Experts from Groom Law Group and CAPTRUST answer questions concerning retirement plan administration and regulations.

“Have you ever seen a plan sponsor go through a name change? I work with a 501(c) private tax-exempt health care client that is changing its name for branding purposes and has asked if there is anything it needs to do in terms of its 403(b) and 457(b); both plan names include the current organization name. I’m directing the client to its retirement plan counsel, of course, but was curious if the Experts had ever encountered this. Does the plan name typically change as well? The plan sponsor name is listed in the plan document, so I assume this requires an amendment at a minimum.”

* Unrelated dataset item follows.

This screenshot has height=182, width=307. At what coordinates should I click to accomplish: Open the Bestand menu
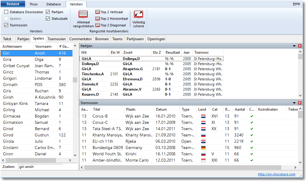pyautogui.click(x=13, y=4)
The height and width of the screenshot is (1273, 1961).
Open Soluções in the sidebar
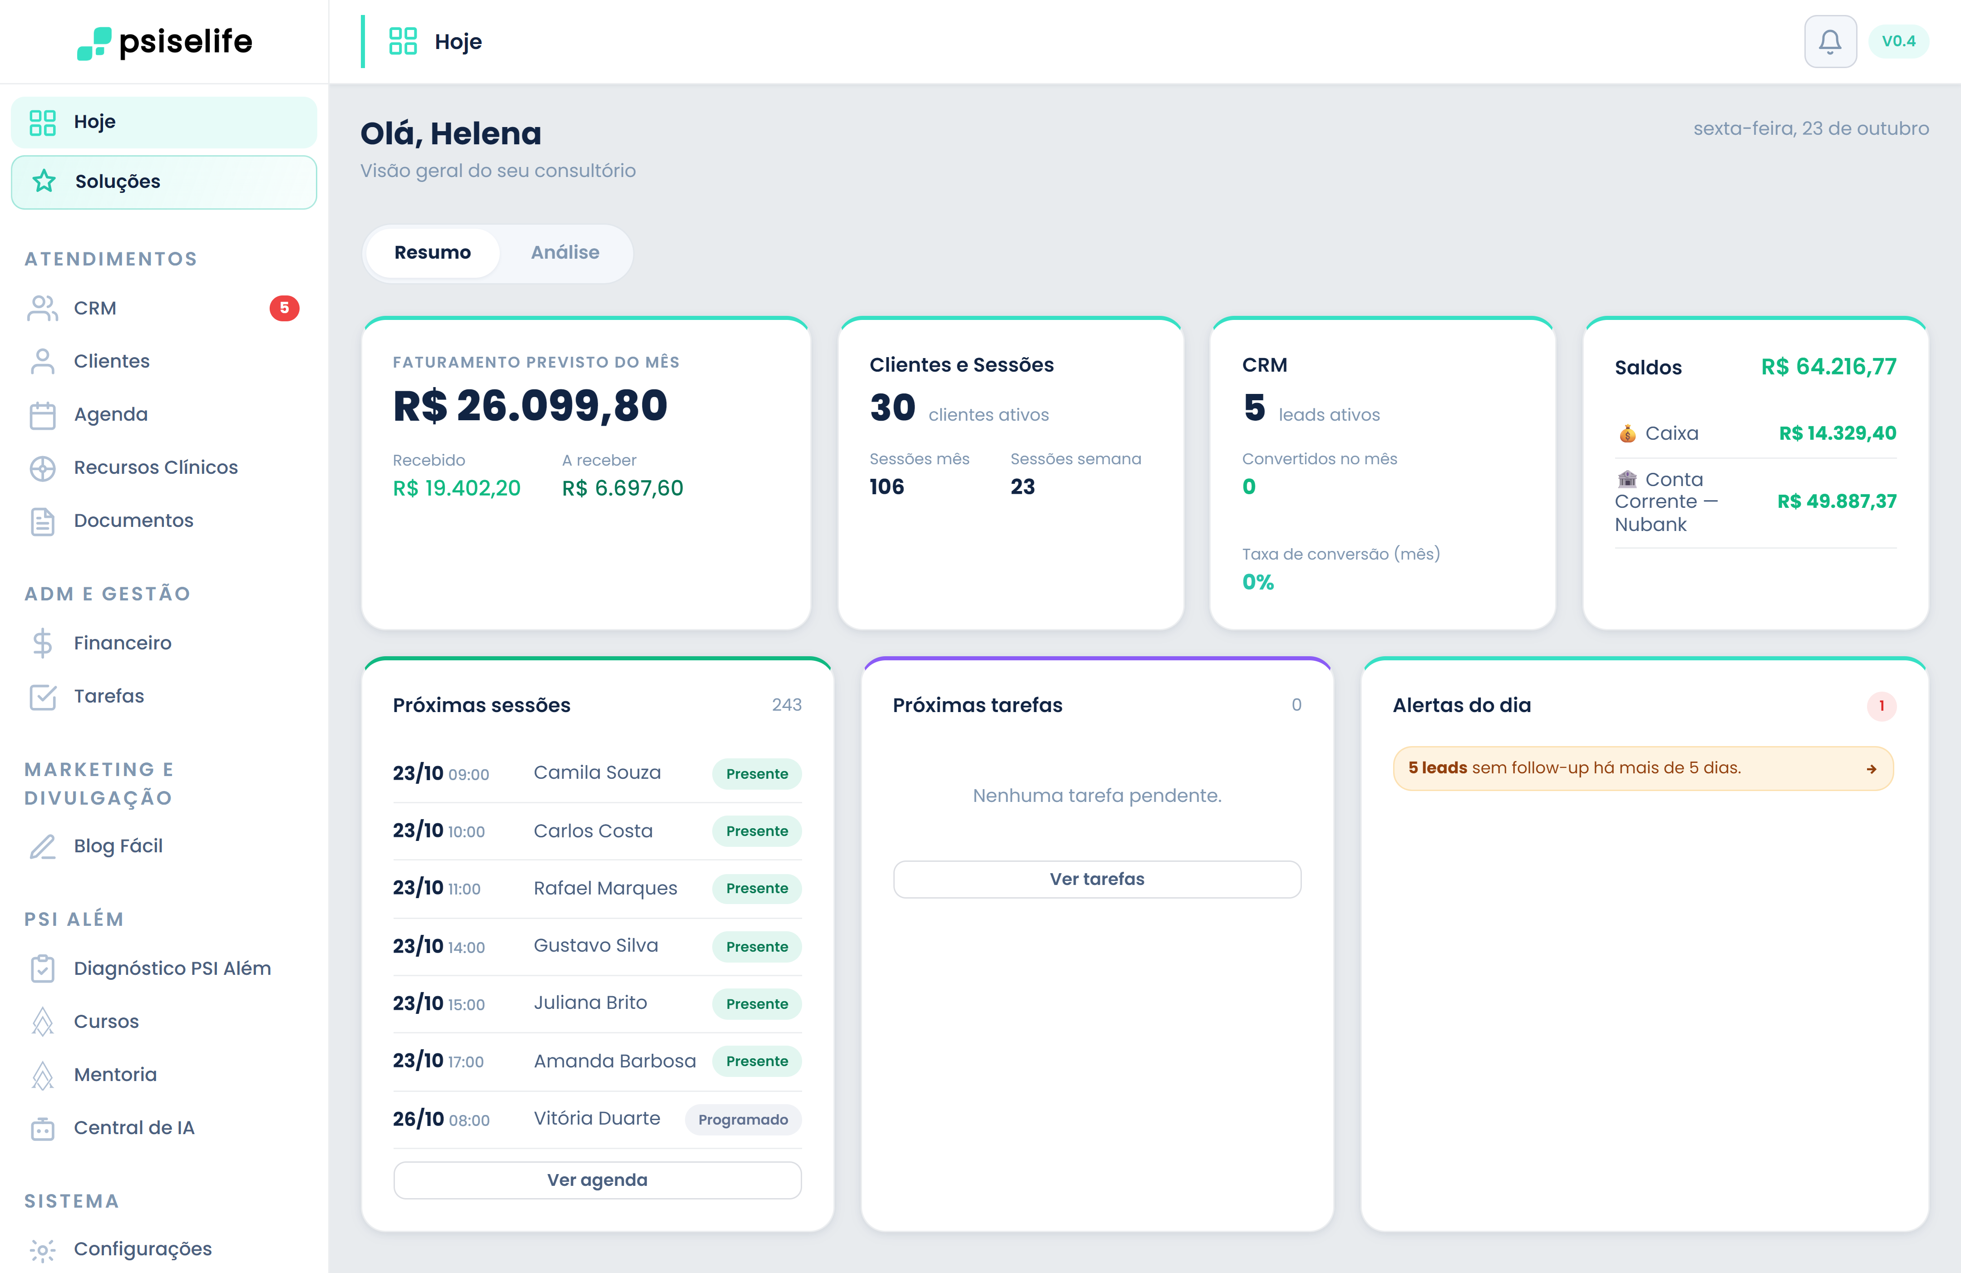[x=164, y=181]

Kimberly Boberg, Taylor Costanzo, David Levine and David Powell, with Groom Law Group, and Michael A. Webb, senior financial adviser at CAPTRUST, answer:

Indeed, we have! It actually seems to be more common in the nonprofit world than it is in the corporate world, as not only are there name changes in the nonprofit world due to mergers and acquisition activity, but also name changes to better reflect a nonprofit’s mission and values, which can evolve over time. Although you are quite correct to refer the client to counsel, the good news that the Experts can pass along is that, outside of the amendment you specify (and yes, the plan name is often amended as well to reflect the employer’s new name), there may be little to do for retirement plan purposes, as the name is NOT what the IRS and the Department of Labor use to identify the plan sponsor—they use the tax ID number and the plan number on the 5500, which change more rarely. Just make certain the plan sponsor’s new name is listed on the 2022 Form 5500 filing. (Note that one area where the employer may separately need to notify the IRS of the name change is for purposes of its tax-exempt status, another topic for discussion with counsel.)

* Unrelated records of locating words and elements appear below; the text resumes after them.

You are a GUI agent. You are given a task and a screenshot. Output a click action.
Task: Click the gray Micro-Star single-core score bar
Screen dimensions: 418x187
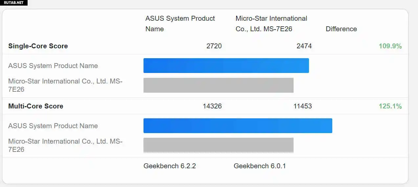coord(218,85)
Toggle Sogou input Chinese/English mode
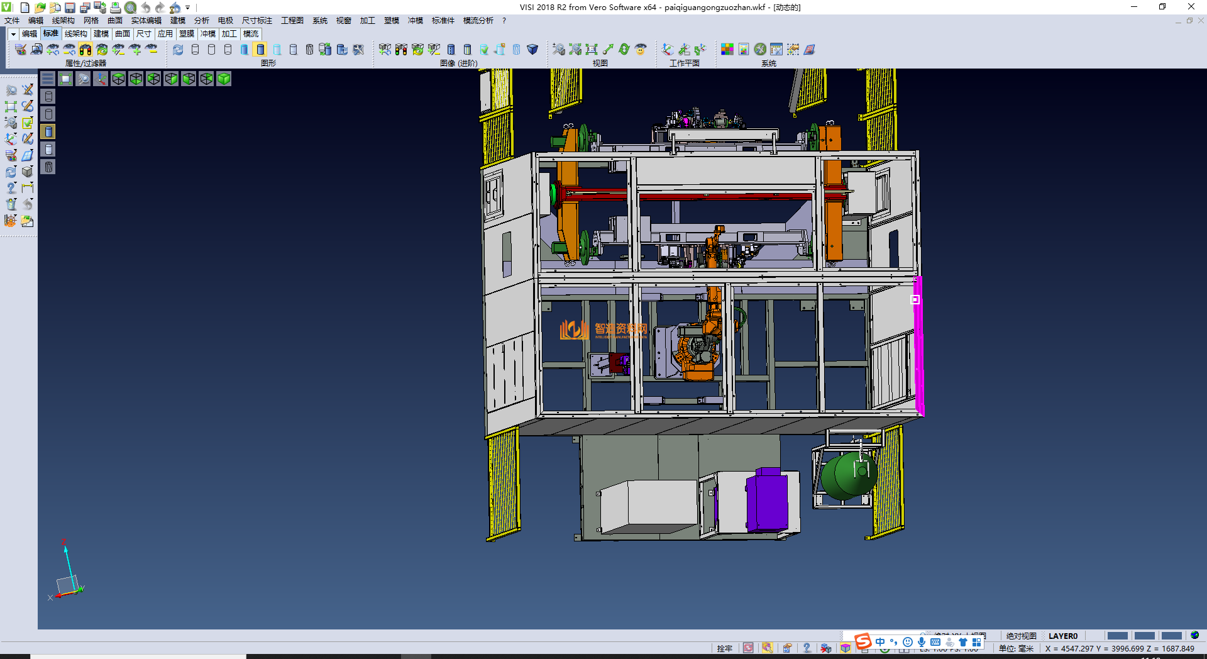The height and width of the screenshot is (659, 1207). point(880,642)
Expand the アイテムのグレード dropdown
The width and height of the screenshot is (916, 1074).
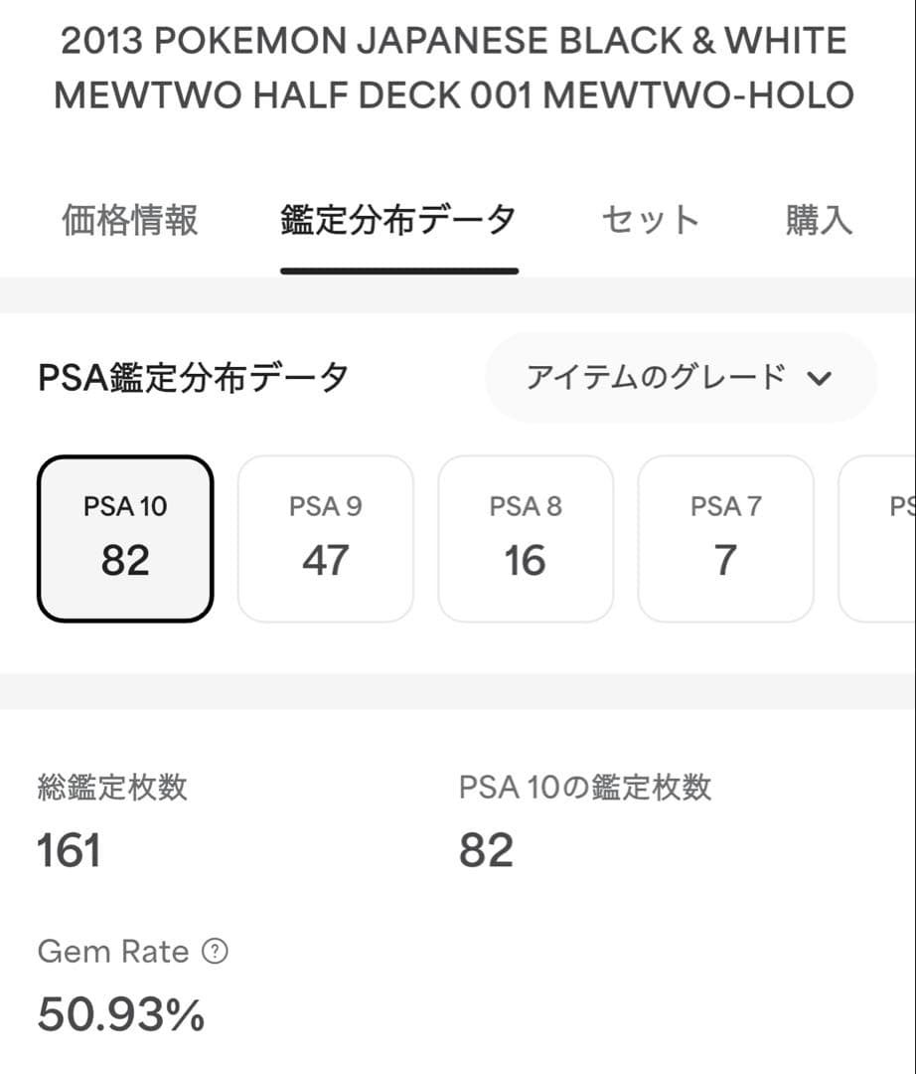(680, 378)
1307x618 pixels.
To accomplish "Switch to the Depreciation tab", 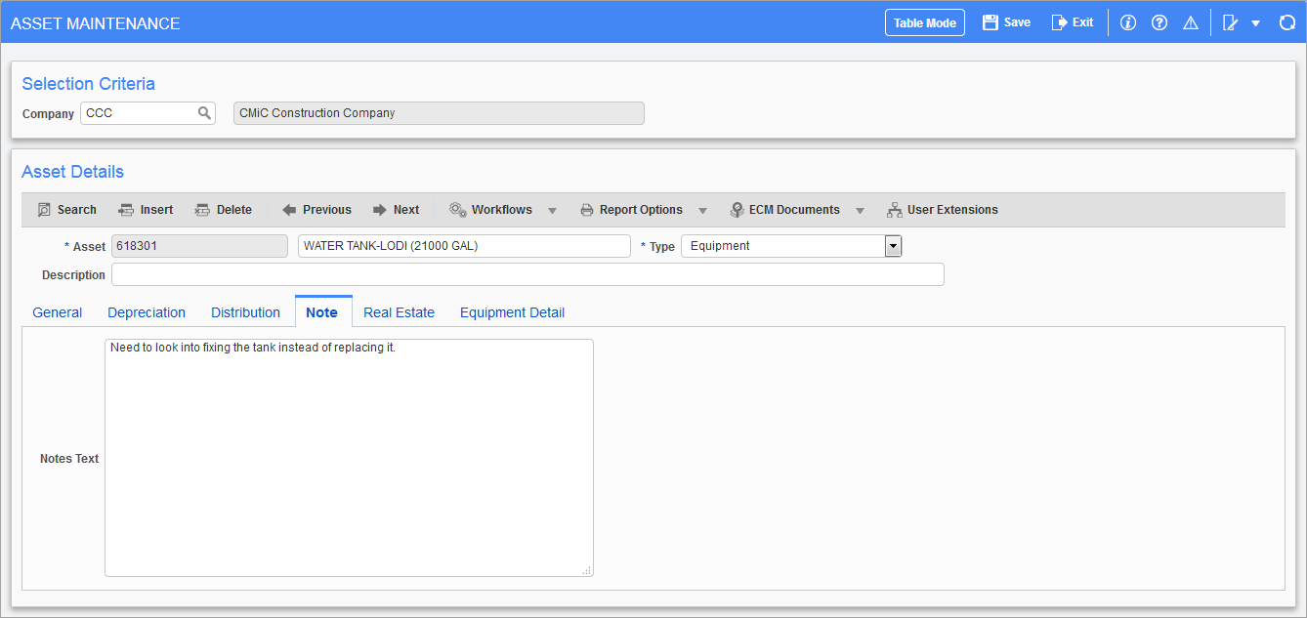I will click(147, 312).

In the relatively rare event that a tax ID is changing, and the retirement plans are continuing to exist, contact counsel and the plan auditor for the proper Form 5500 filing procedure. The Experts suspect that the auditor would attach a special statement to the 5500 to reflect the change in the employer identification number so that the plan is not treated as a brand-new plan by the DOL.

NOTE: This feature is to provide general information only, does not constitute legal advice and cannot be used or substituted for legal or tax advice.